> _Required work_
Once the line with "Given: Open Styles" has been located in the records below, set down that line and all subsequent lines exactly, omitting the pictures.

□ □ □ □ □ □ □

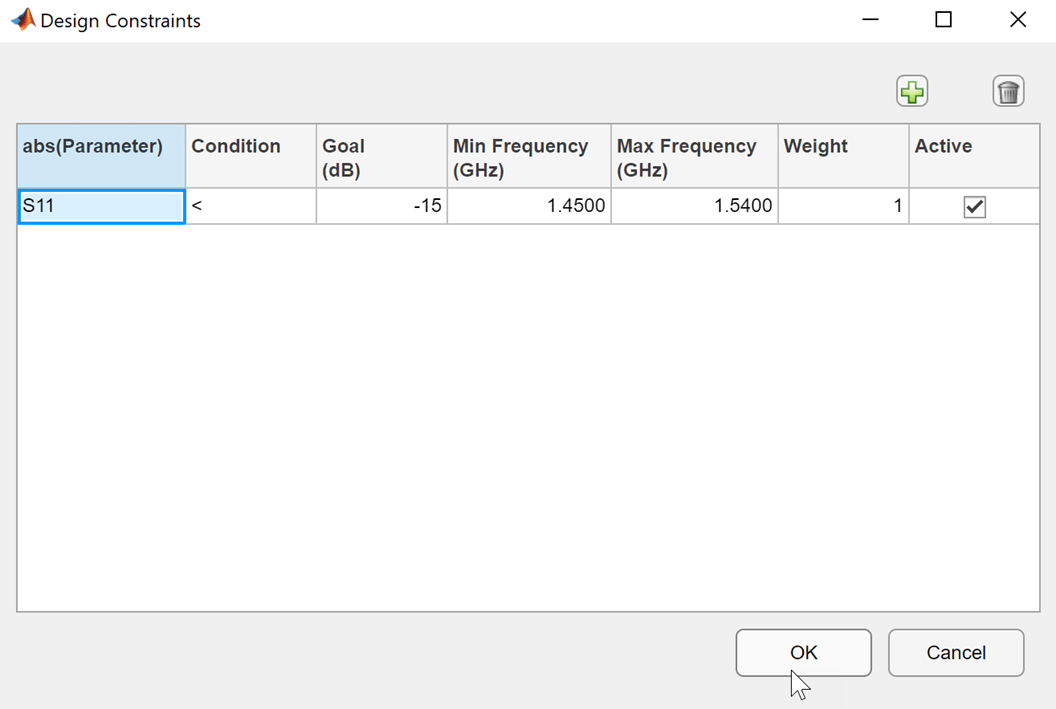Click the abs(Parameter) column header

click(x=101, y=156)
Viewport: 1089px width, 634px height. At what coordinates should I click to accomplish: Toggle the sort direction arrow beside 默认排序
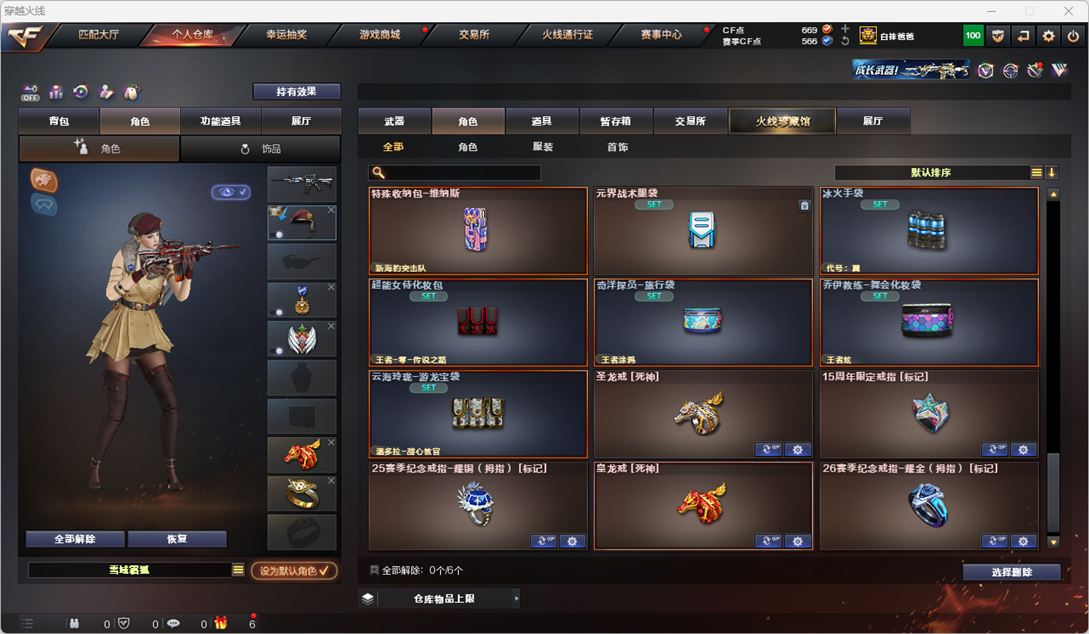[1051, 172]
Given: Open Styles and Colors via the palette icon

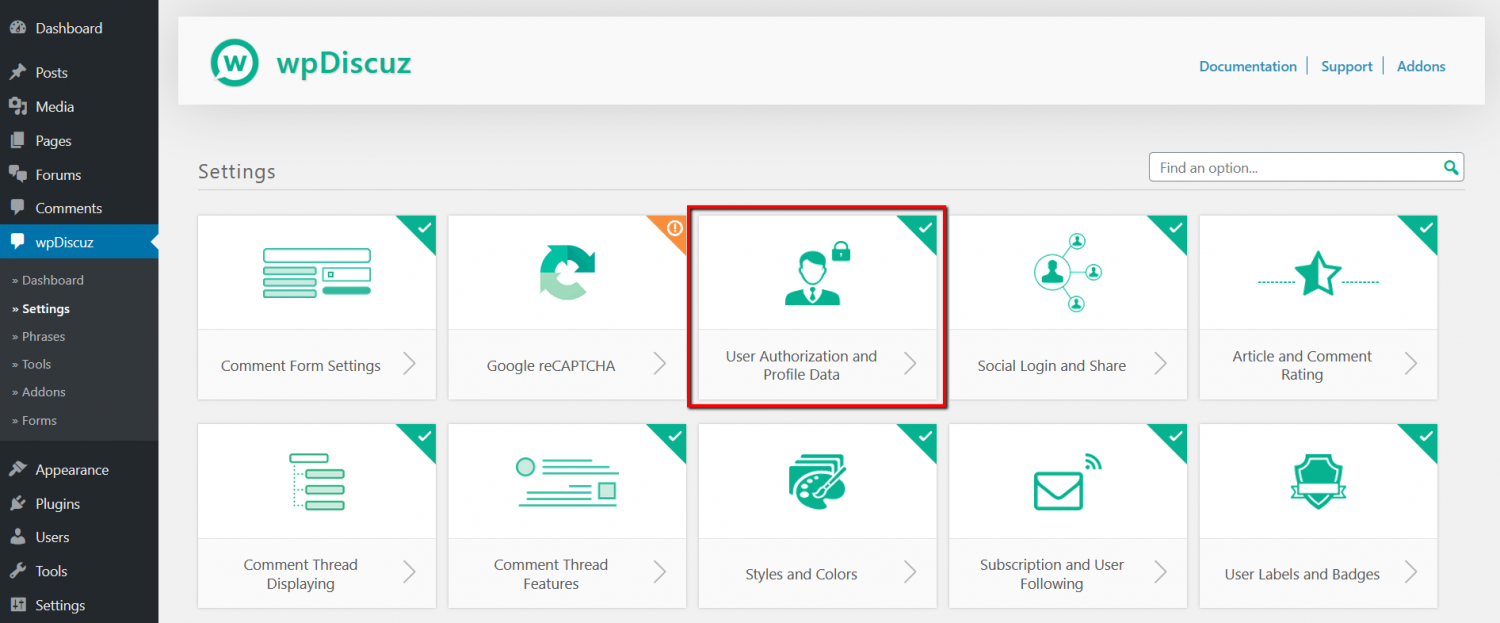Looking at the screenshot, I should coord(817,480).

□ □ □ □ □ □ □

> _Expected answer_
Given: Open Styles and Colors via the palette icon

Looking at the screenshot, I should coord(817,480).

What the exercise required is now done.